The standard study of the Septet-Suite is Martha Hyde’s Schoenberg’s Twelve-Tone Harmony: The Suite Op. 29 and the Compositional Sketches, University of Michigan Press, Ann Arbor, 1981. The listener seeking to understand the “harmonic problem”, which, Ms Hyde concedes, “has been and remains the major problem in both the theory and the practice of twelve-note composition”, should consult her book. Its title is misleading in that she analyzes only the first movement, on grounds that the sketch material for it is more extensive than that for the other three. She explains that Schoenberg characteristically “worked out certain harmonic structures or designs that he used again in varied forms throughout the composition” (which does not accord with the chronology of the composition). Ms Hyde remarks, perceptively, that the sketches “reflect a self-consciousness often not apparent” in Schoenberg’s later works. But her most interesting chapter is devoted to the theory of correspondence between metre and harmony in the piece.
In a copy of the manuscript which was consulted for the recording, Fred Sherry pointed out a nota bene, in what appears to be the composer’s handwriting, underneath bar 129 in the fourth movement. It reads: “NB die Arpeggien ohne rit.” which suggested to the present performers that while the music is in “molto rit.” the crossing strings figures in the violin, viola and cello are to be played in tempo.
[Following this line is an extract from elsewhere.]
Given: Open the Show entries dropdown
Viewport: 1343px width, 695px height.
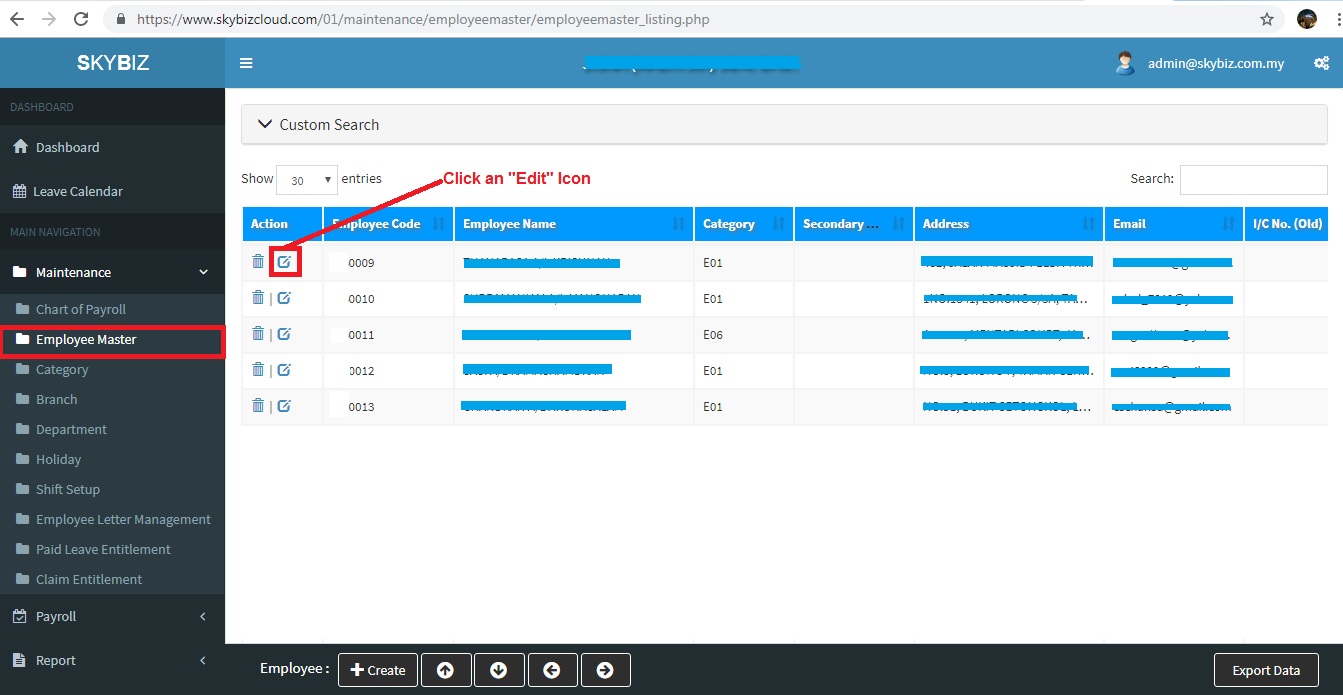Looking at the screenshot, I should coord(307,180).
The recorded performance of the première, which Schoenberg conducted on 15 December 1927, makes a slight accelerando starting in bar 129, leading the listener to believe that the connection between the slow music and the faster coda was of greatest importance to the composer.

Accompaniment to a Cinematographic Scene, Op. 34
Schoenberg began to compose his Accompaniment to a Cinematographic Scene, Op. 34, music for an imaginary film, on 15 October 1929, and finished it on 14 February 1930. The first performance, on 28 April 1930, was by the Frankfurt Radio Orchestra, conducted by Hans Rosbaud. It might be said that the classical dramatic formula of the subtitle provided the composer with the perfect vehicle for his “expressionist” style. The structure is the easiest to hear and follow of any of his pieces employing twelve-tone technique, partly because the nine episodes leading to the Catastrophe are delineated by successively faster tempos and/or rhythmic units. At the Catastrophe the pulsation slows to the same tempo as the beginning which is not the only symmetry in the construction of the piece. In the first and last segments, the tonality of E flat minor is sustained throughout in the lower strings, and E flat is the emphasized referential pitch in the middle as well, most prominently at the climax (mm. 144–152), first in the bass instruments, then repeated four octaves higher in the violins.